» AIM: Copy the lines below word for word, starting with the first line and ending with the line that contains "This screenshot has height=812, width=1472.".

» EXERCISE INPUT:
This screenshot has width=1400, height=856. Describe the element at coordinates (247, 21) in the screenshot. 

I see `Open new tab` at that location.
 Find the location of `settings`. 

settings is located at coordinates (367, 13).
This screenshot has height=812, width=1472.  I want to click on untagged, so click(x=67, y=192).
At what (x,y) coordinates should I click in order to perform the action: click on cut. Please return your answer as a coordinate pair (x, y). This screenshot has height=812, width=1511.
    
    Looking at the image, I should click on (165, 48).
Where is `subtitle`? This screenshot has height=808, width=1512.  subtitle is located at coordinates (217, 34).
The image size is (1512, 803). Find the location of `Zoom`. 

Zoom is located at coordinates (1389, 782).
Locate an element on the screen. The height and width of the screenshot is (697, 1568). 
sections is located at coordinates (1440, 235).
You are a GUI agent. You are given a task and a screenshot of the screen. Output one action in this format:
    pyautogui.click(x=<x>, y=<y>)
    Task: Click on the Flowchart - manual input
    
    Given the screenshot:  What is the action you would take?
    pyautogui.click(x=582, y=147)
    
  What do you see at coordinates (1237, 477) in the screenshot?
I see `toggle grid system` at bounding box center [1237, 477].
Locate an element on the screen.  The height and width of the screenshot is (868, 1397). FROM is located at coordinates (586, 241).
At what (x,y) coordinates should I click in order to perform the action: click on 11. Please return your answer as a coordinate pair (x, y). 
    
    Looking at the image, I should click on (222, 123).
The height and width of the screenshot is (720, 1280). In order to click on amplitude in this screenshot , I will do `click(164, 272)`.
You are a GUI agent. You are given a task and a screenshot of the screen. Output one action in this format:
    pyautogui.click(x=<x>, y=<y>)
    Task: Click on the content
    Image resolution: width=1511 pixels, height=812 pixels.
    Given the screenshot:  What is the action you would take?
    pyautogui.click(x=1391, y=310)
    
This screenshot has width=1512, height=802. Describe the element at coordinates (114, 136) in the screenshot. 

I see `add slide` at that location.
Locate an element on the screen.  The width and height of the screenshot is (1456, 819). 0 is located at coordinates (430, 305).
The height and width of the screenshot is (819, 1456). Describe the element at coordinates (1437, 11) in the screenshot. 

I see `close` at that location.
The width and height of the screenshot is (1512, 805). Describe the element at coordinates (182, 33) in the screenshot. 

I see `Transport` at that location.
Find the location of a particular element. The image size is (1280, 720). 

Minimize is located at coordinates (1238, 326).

» ANSWER TO THIS TASK:
This screenshot has width=1400, height=856. Describe the element at coordinates (247, 21) in the screenshot. 

I see `Open new tab` at that location.
 Find the location of `settings`. 

settings is located at coordinates (367, 13).
This screenshot has height=812, width=1472.  I want to click on untagged, so click(x=67, y=192).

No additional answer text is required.